Em contrapartida, para alguns intelectuais contemporâneos, os estudos sobre as desigualdades devem ir além da distribuição de bens materiais e do fator renda. Para estes autores, as desigualdades também devem ser associadas a fatores extra-econômicos (raça, gênero, nacionalidade) e às oportunidades de vida.

Um dos primeiros pensadores modernos a tratar exaustivamente o tema das desigualdades sociais foi Jean-Jaques Rousseau. Para o ele, o chamado mundo civilizado, através dos séculos, fomentou profundas diferenças entre os homens, sendo que as desigualdades sociais surgem com o aparecimento da propriedade privada.Para a Marx, as desigualdades sociais podem ser compreendidas através da irregular distribuição dos meios de produção. Na sociedade capitalista existem duas classes sociais básicas: de um lado a burguesia, detentora dos meios de produção; e de outro lado o proletariado, que possui somente a sua força de trabalho.

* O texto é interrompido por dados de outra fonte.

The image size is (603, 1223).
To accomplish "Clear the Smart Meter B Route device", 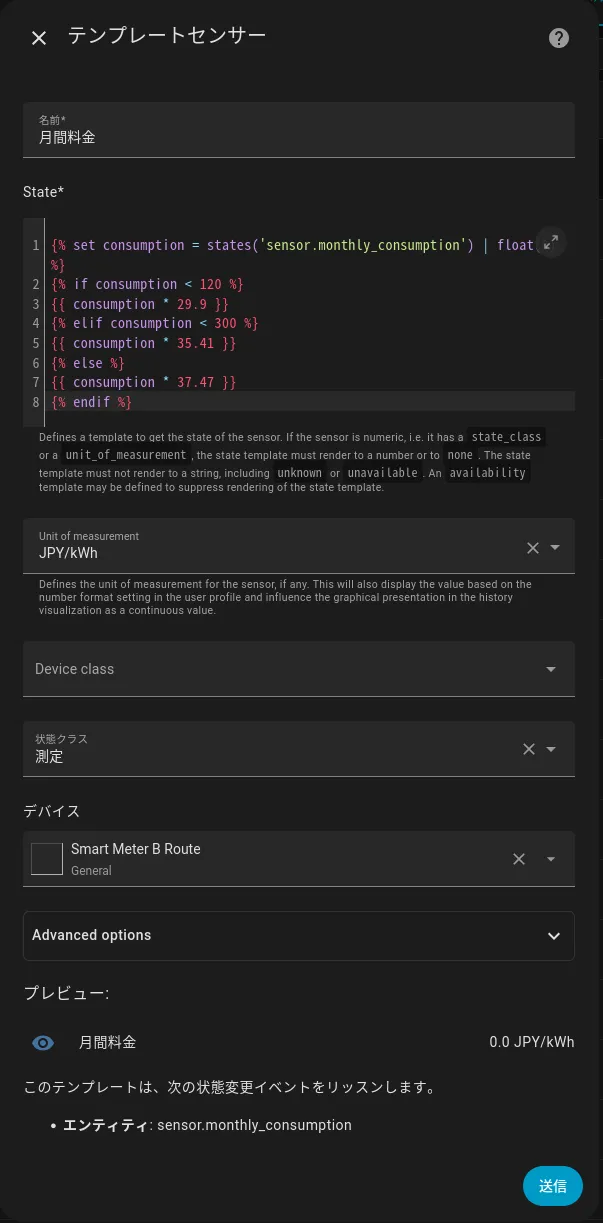I will (x=519, y=859).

Portanto, para o pensamento marxiano, o fim das desigualdades sociais passa, inexoravelmente, pela destruição do modo de produção capitalista, culminando com o advento do comunismo.

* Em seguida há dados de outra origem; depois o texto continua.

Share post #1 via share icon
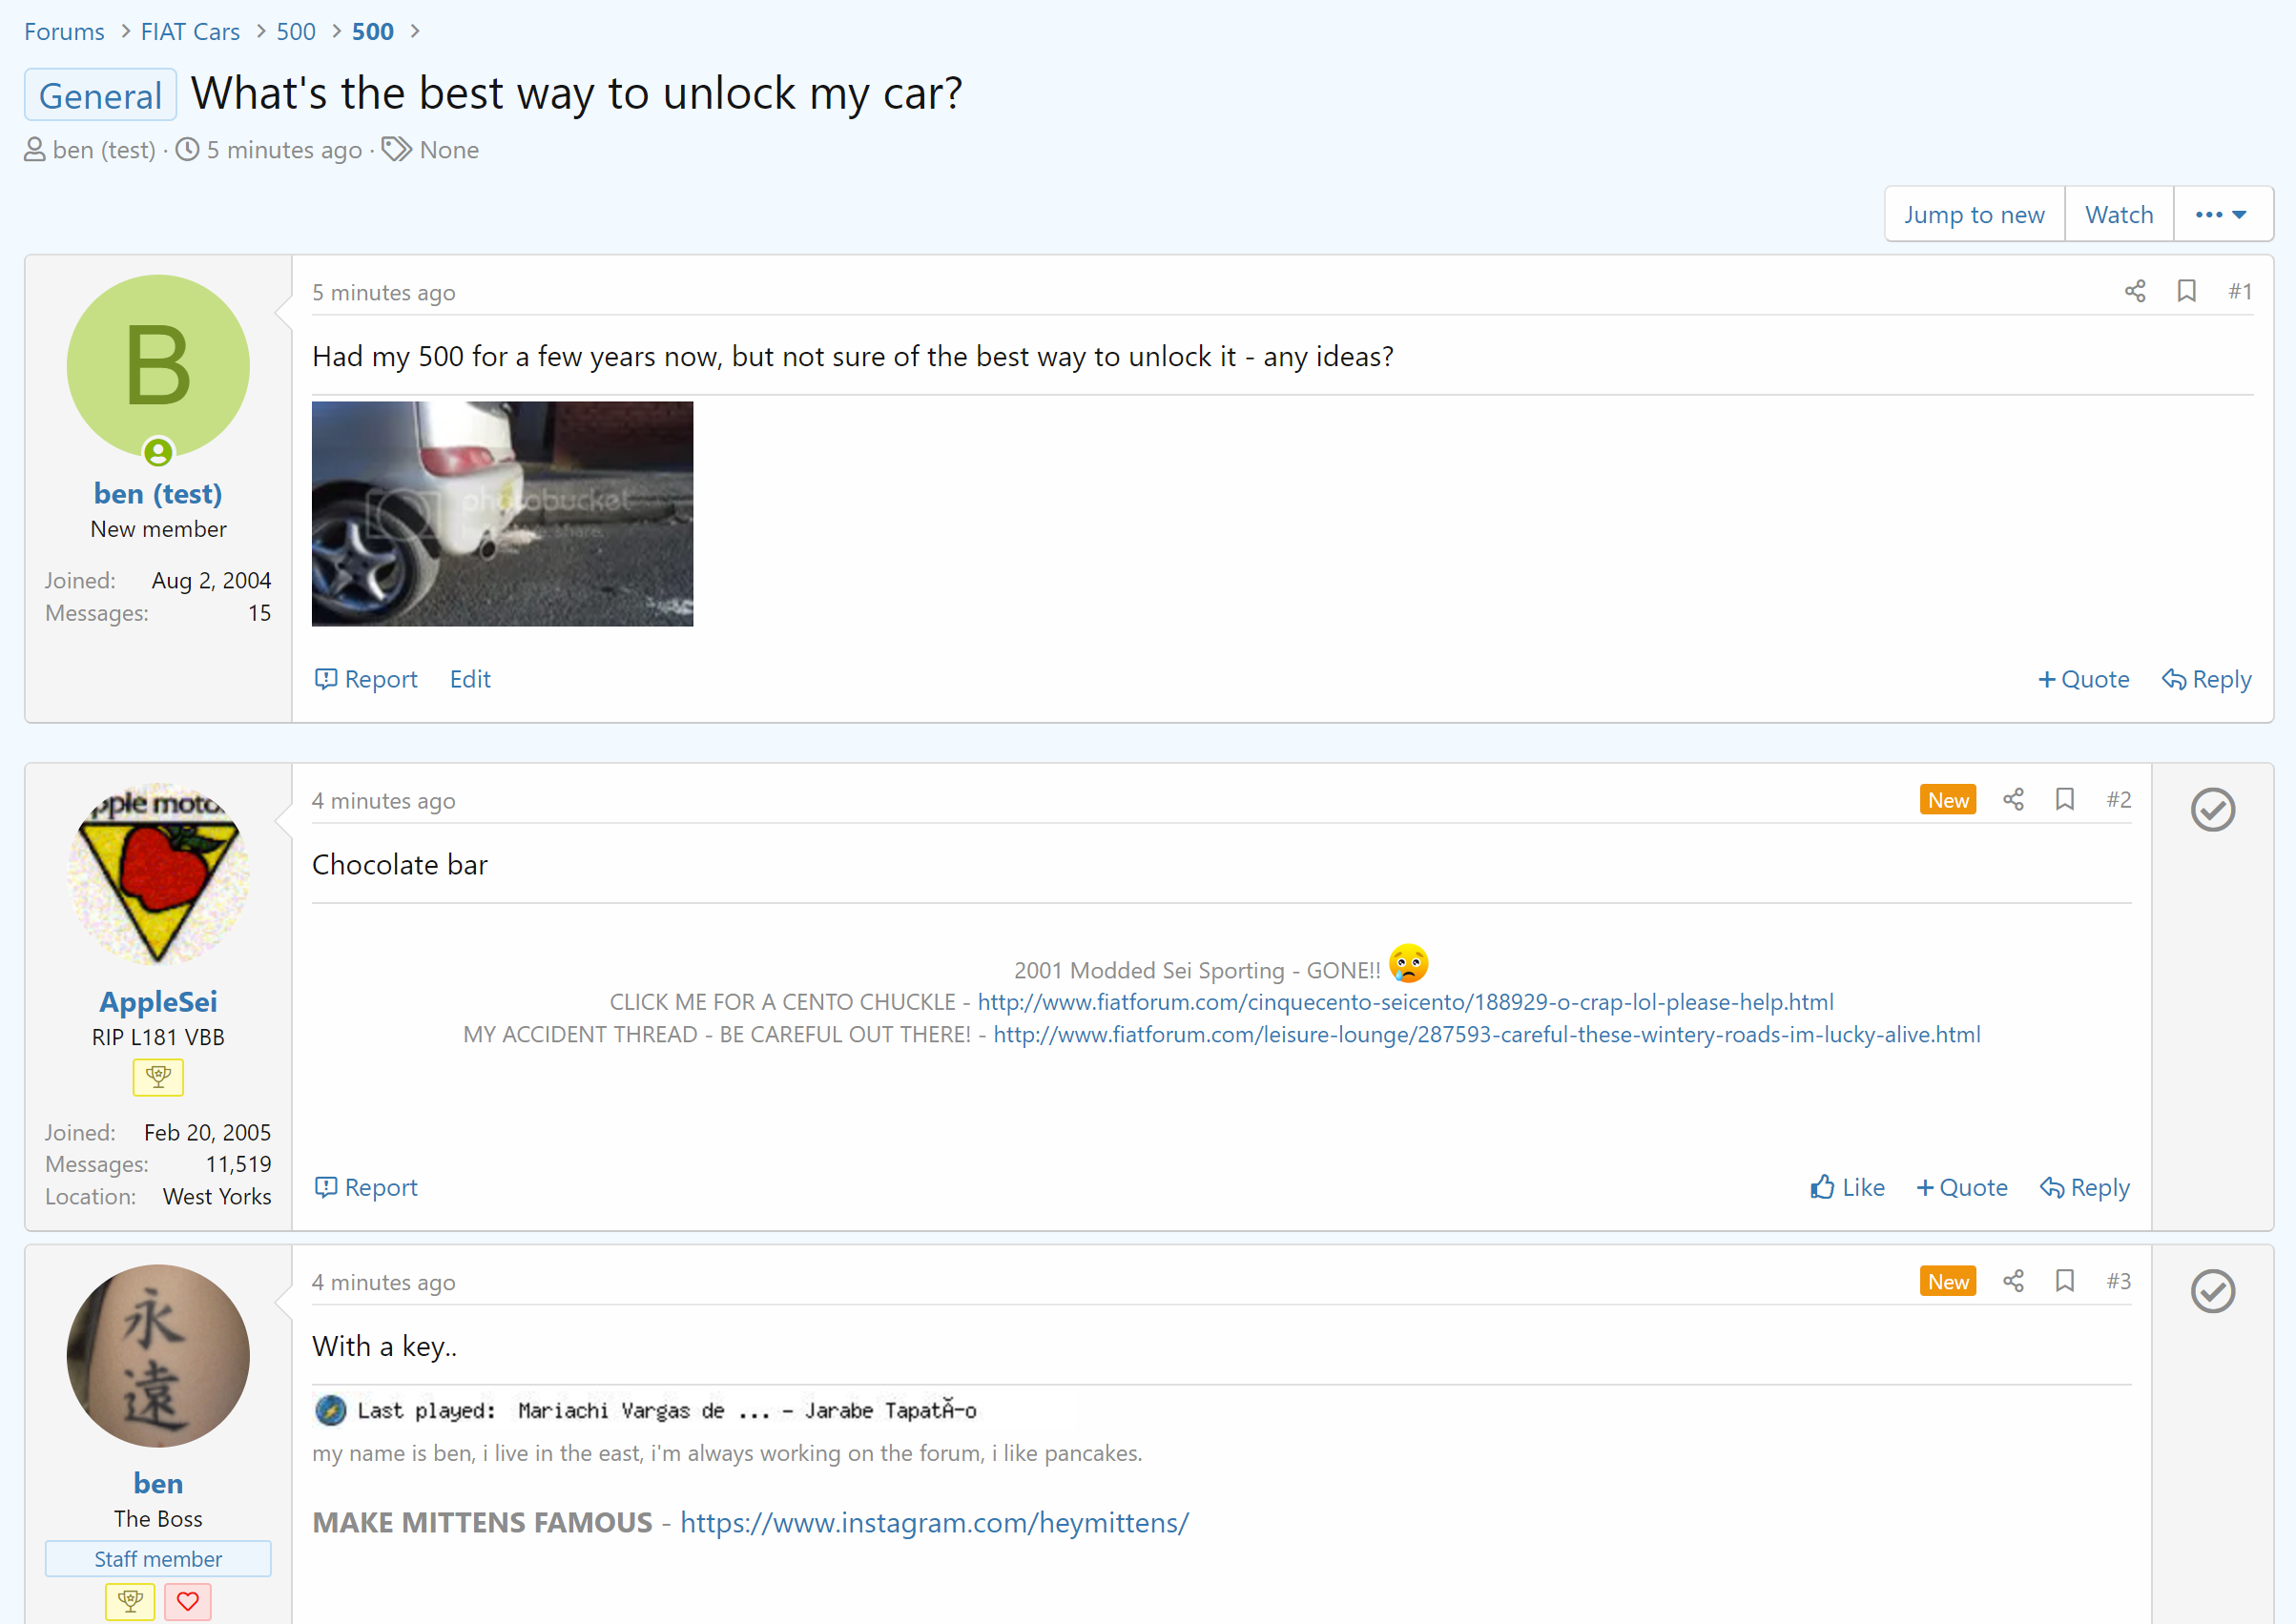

Max Weber percebe as diferenciações entre os indivíduos a partir das variáveis propriedade, poder e prestígio. Assim, as diferenças de propriedade criam as classes; as diferenças de poder criam os partidos políticos; e as diferenças de prestígio criam os agrupamentos de status ou estratos.

Por outro lado, autores contemporâneos, apesar de não negarem as interpretações clássicas sobre as desigualdades, procuram incluir fatores imateriais e extra-econômicos nas análises sobre as distinções sociais.Para Amartya Sen, as análises sobre as desigualdades devem se deslocar dos espaços de renda para o espaço de funcionamentos. De acordo com o economista indiano, funcionamentos são os desejos e aspirações que um indivíduo consegue realizar vivendo de uma determinada maneira. Assim, mais importante do que a questão monetária, é focalizar como determinado rendimento pode se transformar em realizações e melhorar a autoestima individual.

Jessé Souza, sociólogo da Universidade Federal de Juiz de Fora, salienta que os estudos sobre as classes sociais precisam superar as abordagens tradicionais.Rejeita assim, tanto o liberalismo economicista, que vincula classe ao rendimento monetário; quanto o pensamento marxista clássico, que associa classe à posição de um indivíduo em relação ao modo de produção vigente. Aspectos econômicos e ocupacionais são condições necessárias, porém não suficientes, para definir uma classe.Classes sociais não são determinadas pela renda, nem pelo simples lugar na produção, mas sim por uma visão de mundo “prática” que se mostra em todos os comportamentos e atitudes. O economicismo liberal, assim como o marxismo tradicional, percebe a realidade das classes sociais apenas “economicamente”. Desse modo, essas interpretações não levam em conta o mais importante, que é a transferência de valores imateriais na reprodução das classes sociais e de seus privilégios no tempo.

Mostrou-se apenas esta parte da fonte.